Il s'en est suivi une forte dégradation des relations entre monsieur [P] et les associés et cadres de la société Hgp ayant pour conséquence les décision suivantes :

- le changement de gérance du fonds commun de placement Mif aux dépens de monsieur [P] par décision du conseil d'administration de la société Hgp du 4 juillet 2013, avec transfert de la gérance aux autres dirigeants de la société Hgp ;

- la révocation de la société Calhic en sa qualité d'administrateur par une assemblée générale extraordinaire en date du 23 juillet 2013 dont monsieur [P] conteste la validité et la privation de la rémunération de ce dernier qu'il avait à travers la société Calhic ;

- des mises en garde et avertissements sur ses absences, son manque de respect des calendriers de l'entreprise, ses abus sur les frais de société, etc... qui lui ont été faites à plusieurs reprises pendant le 2ème semestre 2013 ;

- enfin, le licenciement pour faute grave à effet immédiat le 24 décembre 2013.
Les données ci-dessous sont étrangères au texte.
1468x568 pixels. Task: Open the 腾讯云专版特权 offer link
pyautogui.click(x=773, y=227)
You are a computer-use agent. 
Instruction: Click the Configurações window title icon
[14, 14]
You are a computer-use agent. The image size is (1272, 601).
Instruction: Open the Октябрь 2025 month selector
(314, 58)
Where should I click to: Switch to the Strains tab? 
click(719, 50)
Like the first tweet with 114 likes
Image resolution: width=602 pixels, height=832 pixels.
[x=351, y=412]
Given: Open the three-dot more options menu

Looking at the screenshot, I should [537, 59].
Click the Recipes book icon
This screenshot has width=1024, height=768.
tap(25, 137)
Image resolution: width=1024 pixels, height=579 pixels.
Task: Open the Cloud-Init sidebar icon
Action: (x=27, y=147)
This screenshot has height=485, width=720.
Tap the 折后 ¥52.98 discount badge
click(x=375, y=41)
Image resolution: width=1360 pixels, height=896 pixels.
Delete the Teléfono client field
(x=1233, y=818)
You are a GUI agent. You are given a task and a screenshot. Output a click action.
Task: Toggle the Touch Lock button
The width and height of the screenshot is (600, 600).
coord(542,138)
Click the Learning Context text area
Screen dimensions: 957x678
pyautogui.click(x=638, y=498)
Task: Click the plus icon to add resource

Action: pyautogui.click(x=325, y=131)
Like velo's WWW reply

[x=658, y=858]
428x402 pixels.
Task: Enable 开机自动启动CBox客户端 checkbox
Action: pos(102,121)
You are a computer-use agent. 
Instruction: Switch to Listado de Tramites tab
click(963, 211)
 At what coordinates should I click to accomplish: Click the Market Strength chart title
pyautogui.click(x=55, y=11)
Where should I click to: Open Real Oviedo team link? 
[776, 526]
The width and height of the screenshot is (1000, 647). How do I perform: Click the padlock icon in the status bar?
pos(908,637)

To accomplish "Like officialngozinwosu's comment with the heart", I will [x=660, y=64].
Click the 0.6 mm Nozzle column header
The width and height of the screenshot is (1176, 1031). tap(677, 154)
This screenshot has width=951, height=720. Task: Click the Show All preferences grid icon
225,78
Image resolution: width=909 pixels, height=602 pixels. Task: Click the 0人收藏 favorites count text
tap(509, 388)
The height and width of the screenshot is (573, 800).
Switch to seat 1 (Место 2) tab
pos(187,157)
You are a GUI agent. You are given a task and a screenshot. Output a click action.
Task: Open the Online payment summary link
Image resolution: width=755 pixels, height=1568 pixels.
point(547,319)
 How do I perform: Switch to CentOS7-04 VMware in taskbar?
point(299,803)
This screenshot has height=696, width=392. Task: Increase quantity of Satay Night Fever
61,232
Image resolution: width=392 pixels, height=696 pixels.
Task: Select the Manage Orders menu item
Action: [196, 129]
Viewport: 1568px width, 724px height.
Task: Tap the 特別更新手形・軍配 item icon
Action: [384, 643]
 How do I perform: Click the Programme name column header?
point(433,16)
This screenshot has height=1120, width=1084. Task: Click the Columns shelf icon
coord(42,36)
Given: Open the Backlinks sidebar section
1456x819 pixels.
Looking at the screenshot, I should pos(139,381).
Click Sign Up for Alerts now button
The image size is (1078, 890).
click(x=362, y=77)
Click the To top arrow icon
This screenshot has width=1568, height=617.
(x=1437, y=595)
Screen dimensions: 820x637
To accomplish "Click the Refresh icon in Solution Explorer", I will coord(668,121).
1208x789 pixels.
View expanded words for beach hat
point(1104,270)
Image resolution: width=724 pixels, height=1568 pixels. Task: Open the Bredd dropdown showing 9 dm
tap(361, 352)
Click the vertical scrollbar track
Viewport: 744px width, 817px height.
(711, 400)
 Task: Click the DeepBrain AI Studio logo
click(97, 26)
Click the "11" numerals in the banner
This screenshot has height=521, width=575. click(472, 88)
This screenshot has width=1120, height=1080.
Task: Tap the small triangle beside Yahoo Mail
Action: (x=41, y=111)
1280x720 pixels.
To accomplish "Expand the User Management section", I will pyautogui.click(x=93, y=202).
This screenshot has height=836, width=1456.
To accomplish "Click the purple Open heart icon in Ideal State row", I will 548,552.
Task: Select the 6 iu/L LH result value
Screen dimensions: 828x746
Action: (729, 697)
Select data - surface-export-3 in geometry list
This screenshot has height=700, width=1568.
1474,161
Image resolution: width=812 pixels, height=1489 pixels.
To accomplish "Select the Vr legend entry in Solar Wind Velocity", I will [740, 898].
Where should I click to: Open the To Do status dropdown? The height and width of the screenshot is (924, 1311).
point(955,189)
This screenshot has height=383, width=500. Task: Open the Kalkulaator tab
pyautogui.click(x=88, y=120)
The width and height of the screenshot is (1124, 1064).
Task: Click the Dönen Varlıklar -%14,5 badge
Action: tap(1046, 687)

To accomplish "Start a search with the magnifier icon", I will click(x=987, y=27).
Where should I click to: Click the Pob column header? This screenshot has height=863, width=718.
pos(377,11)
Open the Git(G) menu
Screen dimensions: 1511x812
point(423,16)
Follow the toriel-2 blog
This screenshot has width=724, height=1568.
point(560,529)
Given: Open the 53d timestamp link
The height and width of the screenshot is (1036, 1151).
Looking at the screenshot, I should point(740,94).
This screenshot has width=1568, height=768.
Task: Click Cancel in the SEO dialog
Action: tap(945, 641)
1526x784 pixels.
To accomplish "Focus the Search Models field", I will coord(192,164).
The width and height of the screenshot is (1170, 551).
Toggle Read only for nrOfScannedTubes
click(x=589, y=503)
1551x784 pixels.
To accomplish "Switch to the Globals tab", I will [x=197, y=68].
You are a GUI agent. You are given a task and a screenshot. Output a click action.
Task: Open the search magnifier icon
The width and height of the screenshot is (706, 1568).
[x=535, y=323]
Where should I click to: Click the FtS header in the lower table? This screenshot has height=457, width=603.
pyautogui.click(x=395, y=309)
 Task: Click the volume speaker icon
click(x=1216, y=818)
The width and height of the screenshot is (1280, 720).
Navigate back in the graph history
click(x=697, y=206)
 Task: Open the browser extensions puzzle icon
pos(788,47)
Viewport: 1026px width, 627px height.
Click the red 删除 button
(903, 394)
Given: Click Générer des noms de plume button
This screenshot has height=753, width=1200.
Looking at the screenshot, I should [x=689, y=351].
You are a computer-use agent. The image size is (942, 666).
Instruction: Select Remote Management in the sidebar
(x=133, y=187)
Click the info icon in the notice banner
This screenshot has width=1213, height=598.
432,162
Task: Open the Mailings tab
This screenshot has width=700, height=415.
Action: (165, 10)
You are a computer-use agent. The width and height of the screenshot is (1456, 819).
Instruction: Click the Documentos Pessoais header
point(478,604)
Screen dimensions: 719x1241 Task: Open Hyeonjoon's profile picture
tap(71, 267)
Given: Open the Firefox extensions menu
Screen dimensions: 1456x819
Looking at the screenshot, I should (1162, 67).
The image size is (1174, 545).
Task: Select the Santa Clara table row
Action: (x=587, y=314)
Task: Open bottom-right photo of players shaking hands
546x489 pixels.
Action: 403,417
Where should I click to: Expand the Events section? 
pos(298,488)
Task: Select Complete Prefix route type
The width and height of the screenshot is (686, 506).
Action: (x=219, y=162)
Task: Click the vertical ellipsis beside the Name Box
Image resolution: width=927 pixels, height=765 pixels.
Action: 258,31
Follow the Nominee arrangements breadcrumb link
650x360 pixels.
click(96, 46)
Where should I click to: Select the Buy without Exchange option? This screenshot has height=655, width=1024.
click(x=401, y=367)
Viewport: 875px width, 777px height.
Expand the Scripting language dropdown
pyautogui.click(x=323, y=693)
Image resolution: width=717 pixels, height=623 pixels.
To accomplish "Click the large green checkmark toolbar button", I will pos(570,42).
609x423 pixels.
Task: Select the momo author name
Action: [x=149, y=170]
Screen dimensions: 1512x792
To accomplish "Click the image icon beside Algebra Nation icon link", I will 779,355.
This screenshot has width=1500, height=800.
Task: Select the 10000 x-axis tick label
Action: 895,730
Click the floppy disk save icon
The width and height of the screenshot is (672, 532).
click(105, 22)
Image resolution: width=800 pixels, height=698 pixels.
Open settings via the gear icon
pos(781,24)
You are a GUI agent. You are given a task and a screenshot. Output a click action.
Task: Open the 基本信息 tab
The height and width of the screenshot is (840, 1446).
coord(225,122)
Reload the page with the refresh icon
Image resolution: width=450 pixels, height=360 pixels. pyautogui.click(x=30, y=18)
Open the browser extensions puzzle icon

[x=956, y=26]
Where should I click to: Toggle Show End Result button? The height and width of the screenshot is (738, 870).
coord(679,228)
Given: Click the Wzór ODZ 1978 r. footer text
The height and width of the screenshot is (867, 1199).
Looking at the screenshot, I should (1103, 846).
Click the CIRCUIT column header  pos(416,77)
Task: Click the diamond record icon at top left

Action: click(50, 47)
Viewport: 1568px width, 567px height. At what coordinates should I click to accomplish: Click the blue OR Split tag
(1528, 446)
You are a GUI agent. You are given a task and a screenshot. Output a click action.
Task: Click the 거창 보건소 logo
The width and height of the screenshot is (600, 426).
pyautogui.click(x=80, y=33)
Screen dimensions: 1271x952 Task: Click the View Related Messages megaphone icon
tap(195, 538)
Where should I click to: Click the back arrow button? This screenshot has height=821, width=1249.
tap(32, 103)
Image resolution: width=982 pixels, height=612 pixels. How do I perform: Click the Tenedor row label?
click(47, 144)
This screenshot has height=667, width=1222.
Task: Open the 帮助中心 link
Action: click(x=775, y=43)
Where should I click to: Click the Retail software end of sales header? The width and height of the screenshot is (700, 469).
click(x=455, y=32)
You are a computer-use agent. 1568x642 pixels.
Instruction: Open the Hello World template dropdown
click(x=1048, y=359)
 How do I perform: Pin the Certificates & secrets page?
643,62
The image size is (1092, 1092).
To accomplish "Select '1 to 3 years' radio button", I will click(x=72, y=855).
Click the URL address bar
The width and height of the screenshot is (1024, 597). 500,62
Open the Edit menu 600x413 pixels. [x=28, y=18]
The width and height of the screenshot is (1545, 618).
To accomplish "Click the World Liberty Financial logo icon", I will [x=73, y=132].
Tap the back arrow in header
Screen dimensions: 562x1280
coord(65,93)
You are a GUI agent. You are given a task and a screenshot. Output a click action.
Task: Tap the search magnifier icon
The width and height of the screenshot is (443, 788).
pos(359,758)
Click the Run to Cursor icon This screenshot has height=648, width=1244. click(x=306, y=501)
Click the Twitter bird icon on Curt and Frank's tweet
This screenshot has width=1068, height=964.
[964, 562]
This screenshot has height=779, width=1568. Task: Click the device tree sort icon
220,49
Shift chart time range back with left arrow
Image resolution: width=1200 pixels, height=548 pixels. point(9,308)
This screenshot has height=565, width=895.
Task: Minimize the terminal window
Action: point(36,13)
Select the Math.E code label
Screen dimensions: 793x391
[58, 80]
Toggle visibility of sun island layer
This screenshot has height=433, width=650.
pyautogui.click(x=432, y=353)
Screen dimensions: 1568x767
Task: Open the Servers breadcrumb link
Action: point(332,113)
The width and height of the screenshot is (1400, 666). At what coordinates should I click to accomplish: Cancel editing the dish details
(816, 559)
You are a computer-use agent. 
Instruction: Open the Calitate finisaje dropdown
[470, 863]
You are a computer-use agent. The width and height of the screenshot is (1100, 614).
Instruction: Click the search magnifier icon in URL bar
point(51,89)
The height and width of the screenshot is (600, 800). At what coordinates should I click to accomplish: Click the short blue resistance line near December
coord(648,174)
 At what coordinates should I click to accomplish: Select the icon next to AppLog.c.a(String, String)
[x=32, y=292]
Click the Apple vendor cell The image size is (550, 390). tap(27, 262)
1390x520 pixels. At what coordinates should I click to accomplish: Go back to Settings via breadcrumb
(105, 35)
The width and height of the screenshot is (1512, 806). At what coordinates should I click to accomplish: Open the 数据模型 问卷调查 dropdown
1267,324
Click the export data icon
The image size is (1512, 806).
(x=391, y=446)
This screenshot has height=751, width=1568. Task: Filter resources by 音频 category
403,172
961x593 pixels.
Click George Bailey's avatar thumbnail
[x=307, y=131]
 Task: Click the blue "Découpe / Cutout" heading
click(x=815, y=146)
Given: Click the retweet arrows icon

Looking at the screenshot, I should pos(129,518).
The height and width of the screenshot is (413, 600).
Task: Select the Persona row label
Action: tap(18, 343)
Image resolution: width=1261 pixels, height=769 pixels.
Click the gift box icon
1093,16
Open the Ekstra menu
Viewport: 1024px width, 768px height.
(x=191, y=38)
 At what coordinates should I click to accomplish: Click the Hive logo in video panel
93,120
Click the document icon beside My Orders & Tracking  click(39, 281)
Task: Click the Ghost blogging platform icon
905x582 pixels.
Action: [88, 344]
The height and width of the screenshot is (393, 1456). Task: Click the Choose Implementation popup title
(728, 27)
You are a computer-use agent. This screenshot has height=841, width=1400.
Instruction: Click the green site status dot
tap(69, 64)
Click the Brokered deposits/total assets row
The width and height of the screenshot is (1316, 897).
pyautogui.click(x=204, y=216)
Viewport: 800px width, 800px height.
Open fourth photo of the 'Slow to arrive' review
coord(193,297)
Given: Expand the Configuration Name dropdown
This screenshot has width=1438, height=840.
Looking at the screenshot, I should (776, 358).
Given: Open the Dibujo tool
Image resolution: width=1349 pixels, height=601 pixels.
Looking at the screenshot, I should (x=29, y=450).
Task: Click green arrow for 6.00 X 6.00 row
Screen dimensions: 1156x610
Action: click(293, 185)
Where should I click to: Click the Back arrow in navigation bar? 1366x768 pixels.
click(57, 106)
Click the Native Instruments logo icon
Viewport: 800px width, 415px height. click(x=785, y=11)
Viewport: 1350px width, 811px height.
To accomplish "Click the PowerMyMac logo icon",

A la suite de ces événements monsieur [P] a dénoncé la convention "promoteur" du 22 juin 2009 par lettre recommandée avec accusé de réception en date du 27 juin 2013, courrier par lequel il a indiqué son intention de transférer la gestion du fonds commun de placement Mif à une nouvelle société de gestion, si possible dans le délai de préavis de 6 mois, soit avant fin décembre 2013. Monsieur [P] a aussi signifié dans cette lettre son intérêt pour récupérer le fonds commun de placement Everest. Il a fait remarquer que la dénonciation a été faite dans les termes de la convention, reprenant eux-mêmes intégralement les termes des conventions et avenants initiaux conclus avec la société Cie 1818 au moment où en 2009 il avait été demandé à cette dernière de transférer le fonds commun de placement [P] Patrimoine (devenu Mif) et le fonds commun de placement Europe Multigestion Pea (devenu Everest) à la société Hgp.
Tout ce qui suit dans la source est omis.